The next day, after a quick stop at The Apple Barn (Where I purchased 6 bottles of apple-y wine) we headed to Gatlinburg to scour the shops and satisfy JFriend’s one wish: To ride the Gatlinburg ski lift up the damn mountain. We paid $13.00 (that place is making a freakin KILLIN) and got on this lift which is when I decided that there are some things that change as you get older- like you develop a fear of DYING. More specificially, a fear of DYING after the ski lift malfunctions and sends you careening down the fuckin’ mountain. Here is the view going up the mountain:

Yes. That shit is steep.
Anyways- we get to the top of the mountain and peruse the gift shop (I didn’t buy anything, I’ll be damned if I was going to fall down the mountain with a shot glass jabbing me in the side the whole time) then head back down.

On the way down, I realized going down is much better. I could plan my fall rather than just take it.

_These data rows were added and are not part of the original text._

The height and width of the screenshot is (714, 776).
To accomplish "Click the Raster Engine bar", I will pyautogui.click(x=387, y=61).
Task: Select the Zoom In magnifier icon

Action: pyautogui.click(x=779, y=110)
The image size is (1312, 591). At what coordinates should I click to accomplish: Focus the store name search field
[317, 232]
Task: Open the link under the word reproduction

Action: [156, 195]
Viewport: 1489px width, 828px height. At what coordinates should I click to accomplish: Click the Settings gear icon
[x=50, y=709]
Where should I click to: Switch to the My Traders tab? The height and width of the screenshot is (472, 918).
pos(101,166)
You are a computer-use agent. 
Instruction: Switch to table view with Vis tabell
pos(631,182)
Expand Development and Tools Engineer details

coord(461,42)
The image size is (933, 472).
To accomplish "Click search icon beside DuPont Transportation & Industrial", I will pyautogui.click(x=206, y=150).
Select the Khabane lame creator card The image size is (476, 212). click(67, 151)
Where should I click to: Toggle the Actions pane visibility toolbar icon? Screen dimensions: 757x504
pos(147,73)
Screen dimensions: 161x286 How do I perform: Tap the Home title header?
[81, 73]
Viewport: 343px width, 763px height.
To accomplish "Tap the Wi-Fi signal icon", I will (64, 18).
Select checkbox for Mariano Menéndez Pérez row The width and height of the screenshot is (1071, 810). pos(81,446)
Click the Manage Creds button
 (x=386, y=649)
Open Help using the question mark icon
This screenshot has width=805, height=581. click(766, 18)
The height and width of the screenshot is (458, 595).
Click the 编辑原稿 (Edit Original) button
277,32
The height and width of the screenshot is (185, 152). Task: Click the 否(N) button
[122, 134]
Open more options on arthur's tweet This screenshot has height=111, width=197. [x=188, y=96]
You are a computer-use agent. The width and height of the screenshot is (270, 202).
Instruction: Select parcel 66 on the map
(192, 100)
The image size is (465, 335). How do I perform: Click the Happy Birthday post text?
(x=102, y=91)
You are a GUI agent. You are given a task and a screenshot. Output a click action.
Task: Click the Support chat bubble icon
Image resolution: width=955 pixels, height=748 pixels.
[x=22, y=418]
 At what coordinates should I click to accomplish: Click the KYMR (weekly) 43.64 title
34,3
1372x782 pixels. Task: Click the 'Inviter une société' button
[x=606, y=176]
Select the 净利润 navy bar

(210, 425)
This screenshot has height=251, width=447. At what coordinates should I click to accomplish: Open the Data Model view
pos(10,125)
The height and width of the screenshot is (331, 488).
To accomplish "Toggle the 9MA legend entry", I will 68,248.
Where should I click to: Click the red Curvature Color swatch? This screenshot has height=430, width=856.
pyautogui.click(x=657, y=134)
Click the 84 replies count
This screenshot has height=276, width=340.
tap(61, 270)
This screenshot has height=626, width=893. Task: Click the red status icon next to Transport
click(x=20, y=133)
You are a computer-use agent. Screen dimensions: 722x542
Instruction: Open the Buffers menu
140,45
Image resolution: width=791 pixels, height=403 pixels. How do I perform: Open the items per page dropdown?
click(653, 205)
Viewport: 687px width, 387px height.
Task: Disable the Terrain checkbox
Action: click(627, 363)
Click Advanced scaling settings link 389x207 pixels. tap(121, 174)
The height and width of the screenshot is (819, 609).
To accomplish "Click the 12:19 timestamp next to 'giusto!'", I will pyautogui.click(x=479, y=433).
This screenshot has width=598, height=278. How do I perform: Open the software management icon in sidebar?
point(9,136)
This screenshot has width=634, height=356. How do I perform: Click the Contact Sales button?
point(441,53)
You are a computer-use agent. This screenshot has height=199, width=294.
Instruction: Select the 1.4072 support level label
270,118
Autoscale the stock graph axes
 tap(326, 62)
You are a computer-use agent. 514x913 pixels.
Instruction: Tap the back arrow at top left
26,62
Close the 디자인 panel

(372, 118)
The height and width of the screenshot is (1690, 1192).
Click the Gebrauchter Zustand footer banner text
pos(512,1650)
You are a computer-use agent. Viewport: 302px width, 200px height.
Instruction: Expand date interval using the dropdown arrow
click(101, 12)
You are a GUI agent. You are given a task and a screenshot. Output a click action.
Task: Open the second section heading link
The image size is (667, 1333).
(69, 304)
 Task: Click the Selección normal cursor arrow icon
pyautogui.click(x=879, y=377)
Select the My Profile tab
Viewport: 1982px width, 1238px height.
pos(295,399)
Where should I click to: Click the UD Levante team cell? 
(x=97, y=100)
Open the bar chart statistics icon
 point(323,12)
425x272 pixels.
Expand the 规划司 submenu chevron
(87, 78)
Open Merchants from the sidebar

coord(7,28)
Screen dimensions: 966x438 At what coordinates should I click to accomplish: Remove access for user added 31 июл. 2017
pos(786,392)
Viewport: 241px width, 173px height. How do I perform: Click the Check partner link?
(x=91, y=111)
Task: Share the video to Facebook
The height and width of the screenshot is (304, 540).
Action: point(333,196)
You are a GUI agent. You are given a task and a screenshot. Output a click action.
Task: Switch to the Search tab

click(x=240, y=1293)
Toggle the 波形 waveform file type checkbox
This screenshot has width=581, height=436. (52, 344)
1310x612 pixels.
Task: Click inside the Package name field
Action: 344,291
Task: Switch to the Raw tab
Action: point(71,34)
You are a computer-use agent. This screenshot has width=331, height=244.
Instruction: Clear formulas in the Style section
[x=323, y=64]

So we made it down the mountain, finished walking the shops (cookies and cream fudge is my weakness) and headed back to the cabin.
JFriend’s youngest sister is one helluva cook, by the way.
Anyways, so on Sunday, we got up at the ass-crack of dawn and were all in high spirits that we’d be getting back home early. Then we ran into a wreck in the mountains. The previous days rain combined with the current days freezing temperatures had caused ice on the road and lots, LOTS of fog… which had led to two wrecks with a combined total of 40 cars involved. Yeah, craziness. So we sat in the same spot for 3 hours (no shit) and amused ourselves by watching people climb the mountain to relieve themselves- one of who was an older man who didn’t quite understand that when you turn you back parallel to traffic, some cars can see your wang- including one full of 4 giggling females. Ahem.
But, the weekend is over and now it’s back to job searching. And calling my ex-job to see why they didn’t pay me. Yay.